Stored data

--

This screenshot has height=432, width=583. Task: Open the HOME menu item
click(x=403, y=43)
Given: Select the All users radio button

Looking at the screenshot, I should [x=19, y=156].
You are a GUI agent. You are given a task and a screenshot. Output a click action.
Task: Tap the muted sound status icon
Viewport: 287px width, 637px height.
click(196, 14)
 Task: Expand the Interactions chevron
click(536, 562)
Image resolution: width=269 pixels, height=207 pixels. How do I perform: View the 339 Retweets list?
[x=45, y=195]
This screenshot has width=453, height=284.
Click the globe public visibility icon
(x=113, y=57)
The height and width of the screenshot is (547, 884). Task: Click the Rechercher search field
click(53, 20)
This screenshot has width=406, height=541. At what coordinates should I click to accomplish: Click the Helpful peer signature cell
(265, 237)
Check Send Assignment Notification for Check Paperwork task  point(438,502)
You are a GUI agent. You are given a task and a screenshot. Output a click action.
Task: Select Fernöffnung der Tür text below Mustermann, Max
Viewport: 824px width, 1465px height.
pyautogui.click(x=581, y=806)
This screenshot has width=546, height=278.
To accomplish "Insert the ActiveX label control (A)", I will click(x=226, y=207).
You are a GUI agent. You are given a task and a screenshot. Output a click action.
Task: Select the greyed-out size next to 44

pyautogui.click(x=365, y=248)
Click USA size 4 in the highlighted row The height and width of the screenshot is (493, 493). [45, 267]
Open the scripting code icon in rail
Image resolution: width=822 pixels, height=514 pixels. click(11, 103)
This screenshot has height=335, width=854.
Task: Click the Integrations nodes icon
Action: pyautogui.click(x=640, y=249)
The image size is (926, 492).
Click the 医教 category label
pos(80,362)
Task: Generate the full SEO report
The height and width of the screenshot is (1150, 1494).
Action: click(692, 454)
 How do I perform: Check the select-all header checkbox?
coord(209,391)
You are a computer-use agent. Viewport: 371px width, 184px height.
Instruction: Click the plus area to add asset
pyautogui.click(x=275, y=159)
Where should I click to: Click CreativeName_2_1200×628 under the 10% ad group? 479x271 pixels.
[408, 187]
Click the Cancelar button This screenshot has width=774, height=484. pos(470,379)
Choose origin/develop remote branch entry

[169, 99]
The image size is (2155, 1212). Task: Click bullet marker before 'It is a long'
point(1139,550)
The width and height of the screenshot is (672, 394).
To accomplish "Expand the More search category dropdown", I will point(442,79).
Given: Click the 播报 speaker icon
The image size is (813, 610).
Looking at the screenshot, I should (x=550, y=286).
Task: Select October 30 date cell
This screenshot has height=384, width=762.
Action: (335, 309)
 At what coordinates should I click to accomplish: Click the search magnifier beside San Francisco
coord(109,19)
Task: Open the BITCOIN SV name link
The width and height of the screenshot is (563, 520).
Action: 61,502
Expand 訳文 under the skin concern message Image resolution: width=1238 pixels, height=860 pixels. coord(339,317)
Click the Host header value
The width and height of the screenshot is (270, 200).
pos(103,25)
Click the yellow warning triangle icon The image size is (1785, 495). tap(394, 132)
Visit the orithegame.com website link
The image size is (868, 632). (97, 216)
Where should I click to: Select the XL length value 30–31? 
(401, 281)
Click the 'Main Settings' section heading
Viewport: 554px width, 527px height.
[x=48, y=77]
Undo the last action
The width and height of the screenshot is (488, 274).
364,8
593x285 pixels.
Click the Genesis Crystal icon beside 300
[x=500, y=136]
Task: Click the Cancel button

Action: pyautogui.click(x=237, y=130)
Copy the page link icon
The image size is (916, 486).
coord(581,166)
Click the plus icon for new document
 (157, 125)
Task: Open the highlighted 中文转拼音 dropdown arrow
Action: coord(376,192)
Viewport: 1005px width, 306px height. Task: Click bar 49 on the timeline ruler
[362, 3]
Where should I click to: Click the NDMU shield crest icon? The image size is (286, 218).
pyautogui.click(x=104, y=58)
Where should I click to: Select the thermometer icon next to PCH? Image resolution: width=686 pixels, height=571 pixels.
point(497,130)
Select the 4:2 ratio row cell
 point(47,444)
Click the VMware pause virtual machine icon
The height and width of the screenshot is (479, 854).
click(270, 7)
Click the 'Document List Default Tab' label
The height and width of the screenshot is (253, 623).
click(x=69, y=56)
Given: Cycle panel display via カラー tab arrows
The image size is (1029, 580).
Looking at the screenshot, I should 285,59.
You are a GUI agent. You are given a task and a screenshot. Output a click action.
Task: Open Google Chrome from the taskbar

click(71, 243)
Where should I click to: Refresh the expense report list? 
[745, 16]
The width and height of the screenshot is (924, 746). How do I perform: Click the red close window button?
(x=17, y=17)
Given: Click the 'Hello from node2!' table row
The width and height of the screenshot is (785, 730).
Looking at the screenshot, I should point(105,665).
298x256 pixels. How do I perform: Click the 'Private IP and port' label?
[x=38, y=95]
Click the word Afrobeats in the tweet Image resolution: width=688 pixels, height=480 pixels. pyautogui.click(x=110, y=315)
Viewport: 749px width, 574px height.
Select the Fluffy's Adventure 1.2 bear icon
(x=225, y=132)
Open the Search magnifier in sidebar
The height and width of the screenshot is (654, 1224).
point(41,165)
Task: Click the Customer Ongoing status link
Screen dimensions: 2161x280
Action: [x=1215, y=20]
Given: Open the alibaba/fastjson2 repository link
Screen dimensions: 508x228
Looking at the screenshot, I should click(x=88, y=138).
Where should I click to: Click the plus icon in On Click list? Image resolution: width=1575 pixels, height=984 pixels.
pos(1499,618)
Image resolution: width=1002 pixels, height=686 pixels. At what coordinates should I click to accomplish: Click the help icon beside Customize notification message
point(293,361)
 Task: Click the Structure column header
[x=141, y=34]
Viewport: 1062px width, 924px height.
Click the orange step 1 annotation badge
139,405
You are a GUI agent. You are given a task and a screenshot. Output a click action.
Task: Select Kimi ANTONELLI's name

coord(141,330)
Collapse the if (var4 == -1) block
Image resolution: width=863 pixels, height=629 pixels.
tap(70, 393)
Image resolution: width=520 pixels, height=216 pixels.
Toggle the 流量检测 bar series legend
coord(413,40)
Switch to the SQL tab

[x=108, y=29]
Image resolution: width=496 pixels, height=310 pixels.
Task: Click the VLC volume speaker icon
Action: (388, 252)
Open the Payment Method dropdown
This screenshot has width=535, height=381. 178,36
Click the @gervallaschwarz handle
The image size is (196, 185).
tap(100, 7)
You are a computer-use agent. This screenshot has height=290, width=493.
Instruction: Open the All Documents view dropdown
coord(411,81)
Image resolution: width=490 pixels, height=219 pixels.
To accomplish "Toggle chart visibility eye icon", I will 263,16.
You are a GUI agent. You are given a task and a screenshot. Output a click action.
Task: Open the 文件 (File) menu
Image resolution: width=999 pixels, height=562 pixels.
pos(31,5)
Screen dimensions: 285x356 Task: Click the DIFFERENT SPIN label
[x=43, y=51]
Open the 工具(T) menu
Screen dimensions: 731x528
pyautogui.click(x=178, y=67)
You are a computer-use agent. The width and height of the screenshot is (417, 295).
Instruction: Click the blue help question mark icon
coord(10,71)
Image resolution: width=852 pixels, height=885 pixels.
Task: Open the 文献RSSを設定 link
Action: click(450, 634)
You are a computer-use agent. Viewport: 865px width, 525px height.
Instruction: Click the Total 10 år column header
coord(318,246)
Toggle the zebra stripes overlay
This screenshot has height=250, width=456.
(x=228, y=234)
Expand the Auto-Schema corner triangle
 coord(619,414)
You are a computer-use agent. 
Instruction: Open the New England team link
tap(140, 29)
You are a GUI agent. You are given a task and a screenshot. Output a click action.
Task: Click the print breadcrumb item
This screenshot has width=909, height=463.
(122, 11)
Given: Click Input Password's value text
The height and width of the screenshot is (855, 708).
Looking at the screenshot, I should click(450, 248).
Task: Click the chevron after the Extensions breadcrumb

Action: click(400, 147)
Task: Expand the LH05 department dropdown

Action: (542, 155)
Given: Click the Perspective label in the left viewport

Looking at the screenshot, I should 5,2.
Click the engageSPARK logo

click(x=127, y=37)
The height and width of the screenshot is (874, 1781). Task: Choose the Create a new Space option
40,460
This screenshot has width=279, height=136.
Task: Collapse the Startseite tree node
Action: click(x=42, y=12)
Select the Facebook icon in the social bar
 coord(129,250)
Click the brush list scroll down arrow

--

→ **Your assignment**
For the string "will", filter the data and copy out each line where it occurs.

→ **Exercise answer**
To accomplish "Insert the ActiveX label control (A)", I will click(x=226, y=207).
To accomplish "Expand the More search category dropdown", I will point(442,79).
To accomplish "Toggle chart visibility eye icon", I will 263,16.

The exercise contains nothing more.